Retour sur la Conférence/Débat de Patrick SAURIN « Autopsie d’un meurtre » le Jeudi 7 janvier au 3C dans La Marseillaise par Sabrina Guintini

mardi 12 janvier 2016

Pour Patrick Saurin, du collectif d’audit citoyen de la dette, « la Grèce doit socialiser le système bancaire » Écrit lundi 11 janvier 2016 par Sabrina Guintini
Source : http://www.lamarseillaise.fr/analyses-de-la-redaction/dossier-du-jour/45140-la-grece-doit-socialiser-le-systeme-bancaire
Patrick Saurin était invité par Attac Pays d’Aix, jeudi dernier, à animer une conférence intitulée « Grèce, autopsie d’un meurtre
Rencontre avec un membre du collectif d’audit citoyen de la dette, qui a participé à la commission pour la vérité sur la dette grecque.

Porte-parole du syndicat SUD Solidaires à la Banque Populaire-Caisse d’épargne, Patrick Saurin est membre du collectif d’audit citoyen de la dette et a participé à la réalisation du rapport « la vérité sur la dette grecque » commandé par la présidente du parlement, Zoé Konstantopoulou. Il était, jeudi, invité par Attac Pays d’Aix, à animer une conférence intitulée « Autopsie d’un meurtre ».
Dans cette affaire de « meurtre », qui est la victime, qui est l’assassin ?

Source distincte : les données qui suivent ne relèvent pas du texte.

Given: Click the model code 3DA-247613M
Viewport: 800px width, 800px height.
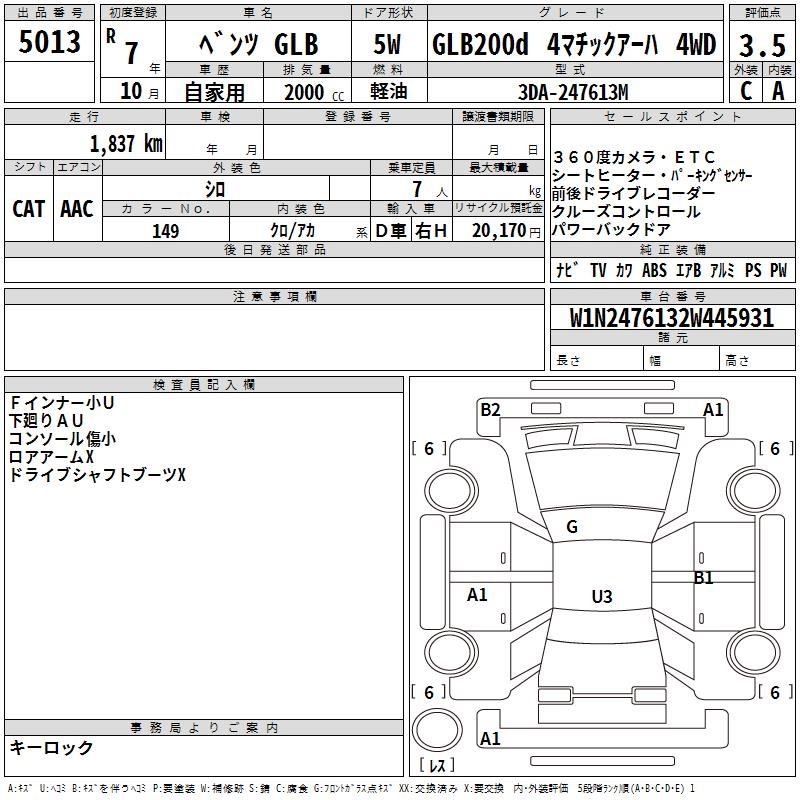Looking at the screenshot, I should [x=574, y=92].
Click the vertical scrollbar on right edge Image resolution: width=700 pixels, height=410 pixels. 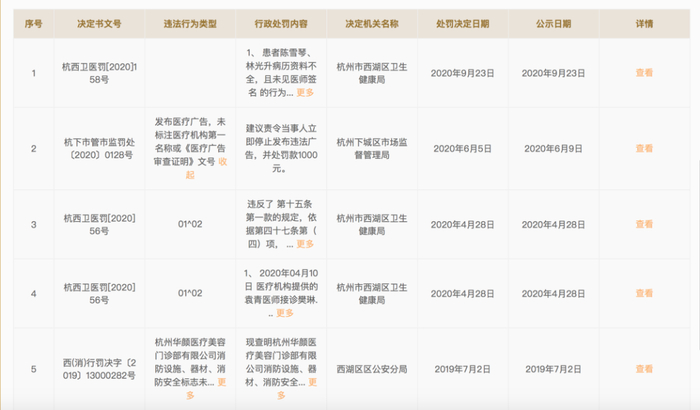[x=698, y=255]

La victime est le peuple grec. Les assassins, il y en a plusieurs, c’est un crime en bande organisée. On retrouve dans le gang de la Troika, le FMI, la BCE et la commission européenne, auxquels il faut ajouter le fonds européen de stabilité financière. Et derrière, les seconds couteaux : les états de la zone euro qui laissent faire les politiques iniques - y compris un gouvernement se proclamant socialiste et dont le président se disait ennemi de la finance... Le mot « meurtre » n’est pas trop fort : il y a eu des morts en Grèce, de nombreux suicides quand des petits porteurs ont été ruinés. Plus du tiers de la population est en situation d’extrême pauvreté, les gens n’ont plus, quasiment, de couverture sociale. Il y a de la malnutrition chez les enfants, de gros problèmes de santé, un développement de la toxicomanie et de la prostitution... Des économistes du FMI, qui ont étudié 147 crises financières après 39-45, estiment que la crise grecque fait partie des 5% des crises les plus graves.
Cette crise humanitaire est peu relayée par les médias dominants. Peut-on les considérer comme complices ?

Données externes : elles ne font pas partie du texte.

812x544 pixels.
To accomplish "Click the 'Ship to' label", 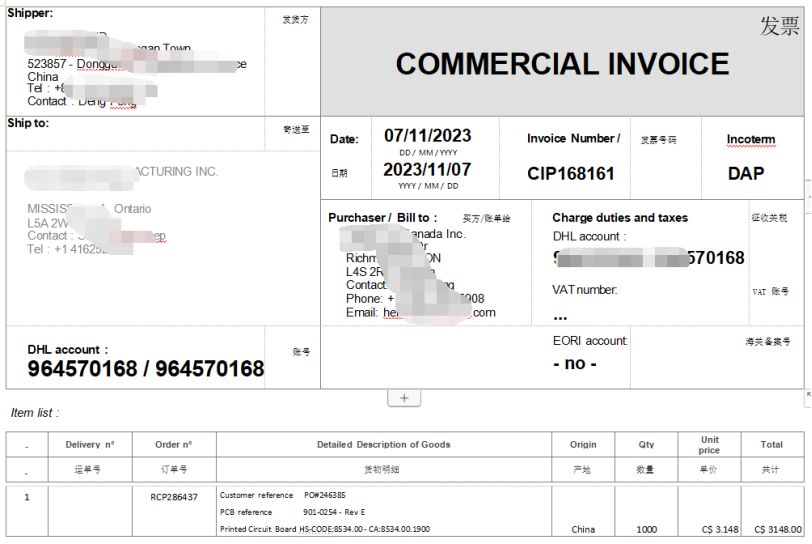I will (x=28, y=123).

Quasi tous les médias grecs sont tenus par des grosses fortunes et relaient les positions de l’Europe libérale. En France, on retrouve ce même discours, avec les poncifs classiques : les Grecs sont feignants, ne paient pas d’impôts... Mais ce qu’on ne dit pas, c’est qu’il y a une retenue à la source au niveau de l’impôt des salariés. Une grosse partie des gens ont des salaires et des retraites de misère. Beaucoup ne sont pas en situation de s’acheter à manger, de payer leur loyers ou les traites pour leurs emprunts. Les médias français reprennent ce discours selon lequel « il faut payer sa dette ». Je veux bien mais à condition que vous ayez reçu l’argent ! Quand on a fait l’audit de la dette grecque, on s’est aperçu que la quasi totalité des sommes mises en place à l’occasion des mémoranda en 2010, 2012 et celui prévu en 2016, est partie dans les caisses des banques. Ca n’étaient pas des plans de soutien à la Grèce ! L’argent a servi à rembourser des banques privées qui avaient prêté abondamment sans analyser le risque. On a connu ça en France en 2008. On appelle ça l’aléa moral. Les banques font des choix risqués parce qu’elles savent qu’en dernier recours, l’État, donc les contribuables, viendra les renflouer.